Dahin stehen kann nach alledem, ein zusätzlich ein wettbewerbswidriges Verhalten der Beklagten wegen Verstoßes gegen § 4 Nr. 11 UWG in Verbindung mit §§ 43 b BRAO (Bundesrechtsanwaltsordnung), 6 BORA (Berufsordnung für Rechtsanwälte) anzunehmen ist.
IV. Der Antrag zu b) ist ebenfalls begründet.
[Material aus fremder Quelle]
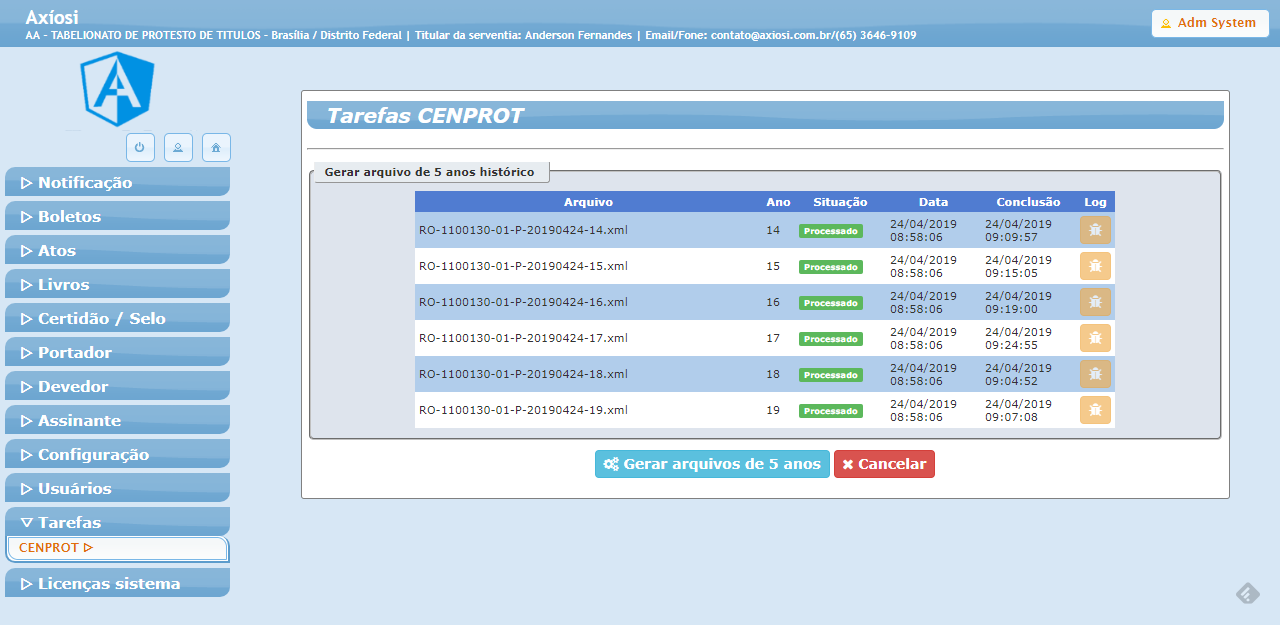This screenshot has width=1280, height=625.
Task: View the log for file RO-1100130-01-P-20190424-14.xml
Action: 1095,230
Aus den Ausführungen zu dem Antrag zu a) ergibt sich, dass die Werbung der Beklagten bei den angesprochenen Lesern zugleich den irrigen Eindruck erweckt, es liege eine gemeinsame Berufsausübung der in dem Anwaltzentrum befindlichen Rechtsanwälte vor.
V. Der Antrag zu c) ist als unbegründet abzuweisen. Diesen Antrag hat der Kläger nicht begründet. Entsprechend dem Vortrag der Beklagten ist eine Anspruchsgrundlage für die Pflicht eines ausdrücklichen Hinweises auf eine Zweigstelle nicht ersichtlich. Auf dem verwandten Schild ist angegeben, dass die Beklagte jeweils eine "Hauptstelle" betreiben und die jeweiligen Anschriften sind genannt. Es ist also erkennbar, dass es sich um eine Zweigstelle handelt. Nicht erforderlich ist, dass der Begriff "Zweigstelle" ausdrücklich auf dem Schild steht.
VI. Der festgestellte Wettbewerbsverstoß zu den Anträgen zu a) und b) ist auch geeignet, den Wettbewerb zum Nachteil des Klägers nicht nur unerheblich zu beeinträchtigen (§ 3 UWG) . Dies folgt bereits aus der unmittelbaren Nähe der Kanzleien der Parteien und daraus, dass es sonstige Rechtsanwaltskanzleien in Mülheim ... nicht gibt.
VII. Die Androhung von Ordnungsmittel folgt aus § 890 ZPO.
VIII. Die Kostenentscheidung beruht auf § 92 Abs. 2 ZPO. Die Kammer die Anträge zu a) bis c) als gleichwertig an. Hieraus ergibt sich Quotelung von 1/3 zu 2/3. Die Entscheidung über die vorläufige Vollstreckbarkeit folgt aus § 709 ZPO.